#### DOCUMENT TEXT:
###
Switches, hubs, and routers are main network hardware components, which act as a gateway for user communication to the outside world. They are the single point of failures, hence to avoid their compromise some common security measures are applied.
Steps to take for Network Hardware Security
- Disable telnet services, if remote administrative control not needed.
- Block or filter access to un-used sensitive ports.
- Use hardware provided session verifications or time-outs, as this prevents hackers from snooping sessions or hijacking.
- BIOS Passwords: Extra security layer to protect users from snooping, preventing malicious users from accessing system. Setup single-user password as default setup keys and password of nearly all manufacturers are well known. Security Issue: BIOS passwords get wiped out by shorting out the CMOS battery.
- Change defaults and set administrative, maintenance and user passwords to prevent attackers from gaining access. New passwords should differ from other administrative passwords on the network.
- Employ encryption to the router, which by default is disabled.
Network Hardware Security of some well-known devices
Compaq Netelligent Unmanaged Hub
It offers connectivity by creating mini LAN with two or more peripheral devices in medium and large businesses. At a very affordable price, with high performance and reliability LAN connectivity is provided. The devices have multicolored LED's indicating overall status including power, link, collision, port partition, and port traffic. It has network utilization monitor which indicates the network's performance for easy management and troubleshooting. Furthermore, designed to monitor and keep a hub operating near maximum efficiency.
###
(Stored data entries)
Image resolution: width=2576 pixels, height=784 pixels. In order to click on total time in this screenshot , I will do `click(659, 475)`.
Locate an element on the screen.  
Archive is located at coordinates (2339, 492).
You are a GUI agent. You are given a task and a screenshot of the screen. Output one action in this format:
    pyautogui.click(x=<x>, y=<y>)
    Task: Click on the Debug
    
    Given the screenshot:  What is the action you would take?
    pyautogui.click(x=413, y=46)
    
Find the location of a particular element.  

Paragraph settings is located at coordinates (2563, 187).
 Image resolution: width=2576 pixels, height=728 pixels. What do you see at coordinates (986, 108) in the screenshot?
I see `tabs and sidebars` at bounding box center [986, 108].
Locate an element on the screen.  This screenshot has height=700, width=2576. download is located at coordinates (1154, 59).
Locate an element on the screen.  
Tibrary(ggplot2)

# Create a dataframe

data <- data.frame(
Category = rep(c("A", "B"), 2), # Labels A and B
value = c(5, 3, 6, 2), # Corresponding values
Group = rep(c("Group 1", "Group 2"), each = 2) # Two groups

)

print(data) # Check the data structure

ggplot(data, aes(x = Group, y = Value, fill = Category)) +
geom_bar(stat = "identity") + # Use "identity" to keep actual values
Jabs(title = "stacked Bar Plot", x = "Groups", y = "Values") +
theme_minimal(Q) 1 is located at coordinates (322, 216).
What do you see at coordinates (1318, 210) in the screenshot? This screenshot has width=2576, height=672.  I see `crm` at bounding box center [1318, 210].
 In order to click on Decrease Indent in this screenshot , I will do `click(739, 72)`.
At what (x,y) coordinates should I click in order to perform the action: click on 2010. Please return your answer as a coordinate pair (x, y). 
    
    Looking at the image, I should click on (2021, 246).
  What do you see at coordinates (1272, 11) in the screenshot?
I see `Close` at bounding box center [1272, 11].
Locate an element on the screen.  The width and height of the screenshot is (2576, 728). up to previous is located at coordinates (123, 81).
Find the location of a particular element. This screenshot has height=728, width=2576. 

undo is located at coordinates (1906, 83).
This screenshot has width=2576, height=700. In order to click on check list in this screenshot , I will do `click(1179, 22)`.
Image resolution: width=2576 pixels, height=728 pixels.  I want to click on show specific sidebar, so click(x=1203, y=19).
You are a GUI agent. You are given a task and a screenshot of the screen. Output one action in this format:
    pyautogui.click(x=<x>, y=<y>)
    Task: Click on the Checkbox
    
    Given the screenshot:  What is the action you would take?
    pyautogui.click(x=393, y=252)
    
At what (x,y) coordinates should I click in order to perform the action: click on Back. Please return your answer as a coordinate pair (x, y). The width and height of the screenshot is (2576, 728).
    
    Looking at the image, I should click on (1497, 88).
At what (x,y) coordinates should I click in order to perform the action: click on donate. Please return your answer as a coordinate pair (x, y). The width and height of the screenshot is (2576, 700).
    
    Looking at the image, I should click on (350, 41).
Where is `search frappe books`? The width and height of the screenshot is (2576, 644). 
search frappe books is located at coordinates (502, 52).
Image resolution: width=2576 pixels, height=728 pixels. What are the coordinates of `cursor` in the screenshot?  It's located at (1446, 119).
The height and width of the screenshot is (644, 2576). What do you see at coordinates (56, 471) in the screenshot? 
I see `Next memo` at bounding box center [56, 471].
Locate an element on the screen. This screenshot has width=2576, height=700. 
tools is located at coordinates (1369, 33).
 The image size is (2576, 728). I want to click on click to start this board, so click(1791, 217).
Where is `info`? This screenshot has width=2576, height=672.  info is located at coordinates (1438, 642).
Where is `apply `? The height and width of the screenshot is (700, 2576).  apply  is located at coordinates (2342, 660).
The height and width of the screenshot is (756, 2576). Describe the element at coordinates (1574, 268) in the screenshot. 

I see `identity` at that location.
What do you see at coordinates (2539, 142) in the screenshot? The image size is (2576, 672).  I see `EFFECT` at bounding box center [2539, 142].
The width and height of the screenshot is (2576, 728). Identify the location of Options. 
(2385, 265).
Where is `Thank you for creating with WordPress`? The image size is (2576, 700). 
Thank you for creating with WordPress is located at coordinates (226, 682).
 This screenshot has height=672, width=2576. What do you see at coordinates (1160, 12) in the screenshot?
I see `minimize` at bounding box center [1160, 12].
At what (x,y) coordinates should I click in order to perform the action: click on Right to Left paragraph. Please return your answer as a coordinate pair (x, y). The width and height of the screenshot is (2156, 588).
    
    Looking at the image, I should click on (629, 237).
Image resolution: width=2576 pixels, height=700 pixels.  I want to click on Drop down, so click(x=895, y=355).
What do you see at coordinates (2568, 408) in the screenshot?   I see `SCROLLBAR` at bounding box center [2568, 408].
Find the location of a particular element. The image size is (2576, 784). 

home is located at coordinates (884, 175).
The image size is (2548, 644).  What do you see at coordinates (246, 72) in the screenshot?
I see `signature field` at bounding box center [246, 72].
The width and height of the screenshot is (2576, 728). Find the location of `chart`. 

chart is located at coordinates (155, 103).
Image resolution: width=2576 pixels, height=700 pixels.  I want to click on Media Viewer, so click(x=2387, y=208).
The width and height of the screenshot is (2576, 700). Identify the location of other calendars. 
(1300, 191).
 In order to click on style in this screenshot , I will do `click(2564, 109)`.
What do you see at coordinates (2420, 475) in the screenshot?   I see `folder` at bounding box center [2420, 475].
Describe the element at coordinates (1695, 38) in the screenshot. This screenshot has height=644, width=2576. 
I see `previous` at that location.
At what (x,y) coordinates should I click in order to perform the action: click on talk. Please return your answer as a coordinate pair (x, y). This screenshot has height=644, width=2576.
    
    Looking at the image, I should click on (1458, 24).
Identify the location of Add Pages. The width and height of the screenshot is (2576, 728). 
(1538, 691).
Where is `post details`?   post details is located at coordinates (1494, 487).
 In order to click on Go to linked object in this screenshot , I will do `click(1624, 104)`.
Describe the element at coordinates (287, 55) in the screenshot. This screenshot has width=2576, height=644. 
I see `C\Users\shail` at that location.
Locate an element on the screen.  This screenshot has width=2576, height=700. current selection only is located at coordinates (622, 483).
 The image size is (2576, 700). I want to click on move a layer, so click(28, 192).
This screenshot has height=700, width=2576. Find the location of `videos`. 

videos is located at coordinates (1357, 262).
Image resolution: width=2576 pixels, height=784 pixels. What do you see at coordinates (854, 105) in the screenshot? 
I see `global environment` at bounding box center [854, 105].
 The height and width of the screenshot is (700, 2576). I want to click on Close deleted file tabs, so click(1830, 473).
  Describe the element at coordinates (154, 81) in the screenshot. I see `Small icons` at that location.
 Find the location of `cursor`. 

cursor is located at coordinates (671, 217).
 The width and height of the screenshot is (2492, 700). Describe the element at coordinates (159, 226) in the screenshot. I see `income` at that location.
###
#### INSTRUCTIONS:
**A.** Answer each question from the network hardware security text.
(i) According to the text, what wipes out BIOS passwords?
(ii) What is the default state of router encryption?
(iii) Which statuses do the multicolored LEDs on the Compaq Netelligent Unmanaged Hub indicate?
**B.** Render this sentence from the network hardware security text into Spanish: "New passwords should differ from other administrative passwords on the network."
**C.** Carry the network hardware security text on from its last sentence, keeping its style.
The rows are not needed for any of this work.

#### EXPECTED RESULTS:
**A.**
(i) Shorting out the CMOS battery.
(ii) It is disabled by default.
(iii) Power, link, collision, port partition, and port traffic.

**B.** Las nuevas contraseñas deben ser diferentes de las demás contraseñas administrativas de la red.

**C.**
- Ports: 8, 16
- Form: External, Uplink
- Ports: 8, 16
- Data Transfer Rate: 10 Mbps
- Data Link Protocol: Ethernet
- Compatibility: PC, Unix
- Status Indicators: Port status, link activity, collision status, backplane status, power
- Networking Type: Hub
- Connectivity Technology: Wired
- Compliant Standards: IEEE 802.3
- Remote Management Protocol: None
- Connectors: Interfaces1 x network host – Ethernet 10Base-2 – BNC female – 1, 1 x network host – Ethernet 10Base-T – RJ-45 female – 1, 8 x network node – Ethernet 10Base-T – RJ-45 female – 8
- Power Consumption: Operational6.5 Watt, SourceAC 110/220 V ± 10% ( 50/60 Hz )
- Supply Power adapter: external
Security Issue: The default password for superuser is well known, which is required to be changed.
Serves intelligent endpoint in a network requiring high performance, QoS, and enterprise-level security and management. Links wireless and wired voice and data networks in small and medium-size businesses with inexpensive convergence. All models equipped with copper and small form-factor pluggable Gigabit uplinks and clustered stacking capabilities, which allow clustered switches configurations up to 32 units.
- Flavors: PoE and non-PoE. The PoE capabilities provide inline power to attached devices, such as access points, VoIP phones, and IP security cameras.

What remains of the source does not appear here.